Well, we’ll tell you right away:

“Only two contests, one for Franklin County District Attorney and the other for Harrietstown Supervisor, will be decided by the Republican primary on September 6.

“An audit of petitions filed with the Franklin County Board of Elections in Malone, prior to the last midnight deadline, showed that all other county and city positions are sought by unopposed candidates in the primary.

“The candidates for district attorney are Irving Edelberg of Saranac Lake and Robert A. Moore of Malone. Hayward H. Plumadore and T. Jefferson [owner of Dairy-Dell, formerly Bartz Dairy] both of Saranac Lake are the contender’s post. [Newbold lost.] “No Democratic candidate has filed his intentions. Monday, Sept. 19 is the deadline for county and city Democrats to hold caucuses to nominate candidates for the Nov. 8 general election.

“Unopposed candidates seeking nomination to county offices in the primary include Ellsworth N. Lawrence, judge and deputy; George G. Bradish, clerk; Fred C. Conrad of Saranac Lake, Treasurer and Frank N. Machabee, Commissioner of Public Welfare.

“Uncontested offices in Harrietstown are sought by the following Republicans: BD Yorkey, assessor for four years; Dennis Ducatt, evaluator for four years; Gordon Vosburgh, Justice of the Peace; Frank E. Sheldon, Justice of the Peace; Clyde Cheeseman, alderman; Gordon Swinyer, Superintendent of Highways and Mathew M. Munn, Clerk.

[At that time, those elected to serve as Justice of the Peace also served as members of the five-person town council.] “No petitions have been filed in the cities of Santa Clara, Franklin, Brighton and Altamont.”

Music, dance rotating entertainment

“A group of Deerwood Adirondack Music Center students, under the direction of Elizabeth Johnson, performed a music and dance program for the Saranac Lake Rotary Club at their meeting at the Saranac Hotel.

“The first selection, ‘The Lass with the Delicate Air’, by Arne, was sung by Rachel Woods, soprano, of Ashland, Kentucky. Miss Woods’ opening selection was followed by a flute solo , “Dance of the Blessed Spirits” by Gluck, performed by Dorothy Stritesky of Racine, Wisconsin.

“Firestone’s ‘If I Could Tell You’ was sung by soprano Gwen Preston, also from Ashland, Kentucky. Anita Katchen, pianist, from South Orange, New Jersey, played Liszt’s “Waldesrauschen”.

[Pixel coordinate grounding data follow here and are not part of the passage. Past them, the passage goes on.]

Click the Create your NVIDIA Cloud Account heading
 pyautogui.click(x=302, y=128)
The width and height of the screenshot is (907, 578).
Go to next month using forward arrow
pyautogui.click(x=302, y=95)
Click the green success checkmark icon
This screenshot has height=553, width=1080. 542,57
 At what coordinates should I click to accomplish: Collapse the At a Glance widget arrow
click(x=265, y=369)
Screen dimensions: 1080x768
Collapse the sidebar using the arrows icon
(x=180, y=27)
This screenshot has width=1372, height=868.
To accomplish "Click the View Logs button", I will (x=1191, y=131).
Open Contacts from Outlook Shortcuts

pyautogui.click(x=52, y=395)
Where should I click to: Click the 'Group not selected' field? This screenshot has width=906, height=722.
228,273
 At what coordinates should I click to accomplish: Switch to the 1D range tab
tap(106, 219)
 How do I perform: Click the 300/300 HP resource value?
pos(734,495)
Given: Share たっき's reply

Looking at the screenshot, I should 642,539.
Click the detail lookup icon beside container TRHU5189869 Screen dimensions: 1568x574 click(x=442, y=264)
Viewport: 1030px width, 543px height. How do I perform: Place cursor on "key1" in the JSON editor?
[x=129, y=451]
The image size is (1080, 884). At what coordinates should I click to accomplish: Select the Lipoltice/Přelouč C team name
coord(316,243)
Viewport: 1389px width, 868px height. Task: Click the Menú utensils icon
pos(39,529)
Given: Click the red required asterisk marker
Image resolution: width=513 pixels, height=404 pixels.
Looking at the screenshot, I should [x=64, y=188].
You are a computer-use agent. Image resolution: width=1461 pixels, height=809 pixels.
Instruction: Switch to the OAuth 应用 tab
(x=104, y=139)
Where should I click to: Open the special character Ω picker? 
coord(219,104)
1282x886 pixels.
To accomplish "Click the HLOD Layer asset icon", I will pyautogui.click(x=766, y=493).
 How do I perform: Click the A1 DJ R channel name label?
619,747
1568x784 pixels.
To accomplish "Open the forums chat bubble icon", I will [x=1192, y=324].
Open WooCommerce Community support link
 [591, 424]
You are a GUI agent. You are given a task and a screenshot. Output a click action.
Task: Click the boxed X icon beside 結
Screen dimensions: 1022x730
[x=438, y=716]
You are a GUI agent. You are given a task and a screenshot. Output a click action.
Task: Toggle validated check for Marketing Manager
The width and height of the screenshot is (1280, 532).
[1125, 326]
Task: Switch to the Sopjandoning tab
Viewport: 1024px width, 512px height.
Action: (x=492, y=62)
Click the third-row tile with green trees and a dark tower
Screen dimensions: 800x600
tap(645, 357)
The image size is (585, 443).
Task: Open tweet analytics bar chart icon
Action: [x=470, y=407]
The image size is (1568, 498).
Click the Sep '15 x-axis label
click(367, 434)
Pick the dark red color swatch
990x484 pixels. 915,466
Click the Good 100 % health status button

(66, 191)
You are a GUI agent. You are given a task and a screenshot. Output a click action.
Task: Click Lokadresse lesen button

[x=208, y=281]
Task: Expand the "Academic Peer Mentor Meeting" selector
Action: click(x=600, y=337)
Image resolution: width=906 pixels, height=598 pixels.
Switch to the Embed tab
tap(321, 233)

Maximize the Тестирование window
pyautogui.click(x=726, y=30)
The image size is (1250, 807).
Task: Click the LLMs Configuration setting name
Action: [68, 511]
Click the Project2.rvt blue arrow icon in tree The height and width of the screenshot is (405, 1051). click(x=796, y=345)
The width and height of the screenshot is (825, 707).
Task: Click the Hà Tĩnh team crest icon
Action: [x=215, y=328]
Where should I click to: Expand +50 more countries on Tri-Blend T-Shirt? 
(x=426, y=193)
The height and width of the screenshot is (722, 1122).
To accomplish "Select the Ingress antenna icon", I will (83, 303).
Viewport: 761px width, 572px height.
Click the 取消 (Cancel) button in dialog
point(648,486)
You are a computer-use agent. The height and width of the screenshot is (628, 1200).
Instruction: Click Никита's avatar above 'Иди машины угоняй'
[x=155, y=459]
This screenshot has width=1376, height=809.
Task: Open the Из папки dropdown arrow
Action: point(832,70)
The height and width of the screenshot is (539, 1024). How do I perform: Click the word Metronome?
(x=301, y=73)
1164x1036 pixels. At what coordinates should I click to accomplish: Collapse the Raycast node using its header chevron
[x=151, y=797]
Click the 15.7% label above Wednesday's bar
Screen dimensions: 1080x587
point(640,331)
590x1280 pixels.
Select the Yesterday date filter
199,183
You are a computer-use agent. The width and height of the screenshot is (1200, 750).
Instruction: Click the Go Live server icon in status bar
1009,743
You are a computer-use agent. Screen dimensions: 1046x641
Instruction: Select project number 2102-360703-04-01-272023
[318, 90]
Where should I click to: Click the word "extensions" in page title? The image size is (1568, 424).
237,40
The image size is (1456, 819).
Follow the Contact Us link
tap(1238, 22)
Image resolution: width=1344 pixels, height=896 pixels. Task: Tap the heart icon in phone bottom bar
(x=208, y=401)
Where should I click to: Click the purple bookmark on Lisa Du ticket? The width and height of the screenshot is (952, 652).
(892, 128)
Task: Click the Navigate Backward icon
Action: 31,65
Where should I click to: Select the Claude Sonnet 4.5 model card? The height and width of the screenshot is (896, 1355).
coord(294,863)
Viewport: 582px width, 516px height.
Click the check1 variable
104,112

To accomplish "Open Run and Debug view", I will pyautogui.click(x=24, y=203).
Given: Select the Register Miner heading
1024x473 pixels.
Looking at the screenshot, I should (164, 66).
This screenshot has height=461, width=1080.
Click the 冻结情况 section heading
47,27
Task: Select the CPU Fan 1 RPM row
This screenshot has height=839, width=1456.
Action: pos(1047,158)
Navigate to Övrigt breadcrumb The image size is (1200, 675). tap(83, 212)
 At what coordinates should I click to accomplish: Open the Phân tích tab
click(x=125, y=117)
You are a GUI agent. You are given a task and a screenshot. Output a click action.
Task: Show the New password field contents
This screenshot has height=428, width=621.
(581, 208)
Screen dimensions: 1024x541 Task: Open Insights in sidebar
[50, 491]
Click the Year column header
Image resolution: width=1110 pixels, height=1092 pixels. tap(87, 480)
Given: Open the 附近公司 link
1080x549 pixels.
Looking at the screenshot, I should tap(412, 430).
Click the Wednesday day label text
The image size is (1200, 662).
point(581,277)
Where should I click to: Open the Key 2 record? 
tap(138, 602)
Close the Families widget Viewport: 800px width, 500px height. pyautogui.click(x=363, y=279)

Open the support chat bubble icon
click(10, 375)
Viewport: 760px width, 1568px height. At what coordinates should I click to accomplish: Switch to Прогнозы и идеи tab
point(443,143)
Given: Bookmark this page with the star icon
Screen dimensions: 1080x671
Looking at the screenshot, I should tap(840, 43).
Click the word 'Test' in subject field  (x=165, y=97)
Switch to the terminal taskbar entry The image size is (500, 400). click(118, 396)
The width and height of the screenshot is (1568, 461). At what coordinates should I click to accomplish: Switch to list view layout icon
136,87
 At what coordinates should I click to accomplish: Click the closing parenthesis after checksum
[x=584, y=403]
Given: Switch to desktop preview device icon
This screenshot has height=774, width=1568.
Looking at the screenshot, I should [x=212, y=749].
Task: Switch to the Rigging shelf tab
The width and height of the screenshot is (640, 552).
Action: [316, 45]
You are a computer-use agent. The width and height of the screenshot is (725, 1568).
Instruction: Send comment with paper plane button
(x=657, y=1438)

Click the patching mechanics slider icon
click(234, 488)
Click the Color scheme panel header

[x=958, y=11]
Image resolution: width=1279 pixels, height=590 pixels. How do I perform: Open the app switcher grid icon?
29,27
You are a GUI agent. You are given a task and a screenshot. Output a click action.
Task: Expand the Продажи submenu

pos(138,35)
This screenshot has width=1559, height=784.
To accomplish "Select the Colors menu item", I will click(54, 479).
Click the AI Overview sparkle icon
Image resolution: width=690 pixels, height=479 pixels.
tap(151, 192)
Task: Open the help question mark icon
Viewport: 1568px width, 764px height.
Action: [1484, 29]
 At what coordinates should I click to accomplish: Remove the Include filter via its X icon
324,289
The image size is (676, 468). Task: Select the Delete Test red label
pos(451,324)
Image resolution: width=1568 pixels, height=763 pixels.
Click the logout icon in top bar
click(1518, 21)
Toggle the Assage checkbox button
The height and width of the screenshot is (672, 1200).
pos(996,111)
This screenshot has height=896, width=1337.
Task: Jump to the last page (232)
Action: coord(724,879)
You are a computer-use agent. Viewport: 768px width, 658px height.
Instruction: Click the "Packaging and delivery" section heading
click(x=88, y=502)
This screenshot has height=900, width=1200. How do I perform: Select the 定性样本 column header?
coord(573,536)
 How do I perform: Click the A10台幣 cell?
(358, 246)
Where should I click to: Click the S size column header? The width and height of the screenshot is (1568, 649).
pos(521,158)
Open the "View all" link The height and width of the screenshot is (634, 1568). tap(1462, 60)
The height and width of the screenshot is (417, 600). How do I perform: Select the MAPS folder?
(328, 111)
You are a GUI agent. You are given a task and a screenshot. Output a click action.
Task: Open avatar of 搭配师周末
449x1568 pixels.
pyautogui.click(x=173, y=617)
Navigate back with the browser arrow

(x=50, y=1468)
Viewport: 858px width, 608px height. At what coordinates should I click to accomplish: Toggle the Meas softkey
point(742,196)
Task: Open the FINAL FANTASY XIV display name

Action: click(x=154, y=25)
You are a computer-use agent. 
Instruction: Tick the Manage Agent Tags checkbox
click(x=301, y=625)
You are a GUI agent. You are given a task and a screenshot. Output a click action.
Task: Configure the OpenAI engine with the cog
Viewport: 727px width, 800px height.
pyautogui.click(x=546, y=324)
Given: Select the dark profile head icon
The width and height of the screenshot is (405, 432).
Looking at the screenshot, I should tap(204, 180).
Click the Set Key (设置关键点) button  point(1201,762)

“The program ended with a candle dance by Teresita Tirona from Manila, Philippine Islands. Miss Tirona, dressed in a white two-piece suit, danced with a candle balanced on her head.

“The artists were accompanied on the piano by Miss Johnson.”

[The Deerwood Music School was located in a beautiful, wooded setting on state Route 30, a left turn just before the left turn to Saranac Inn.]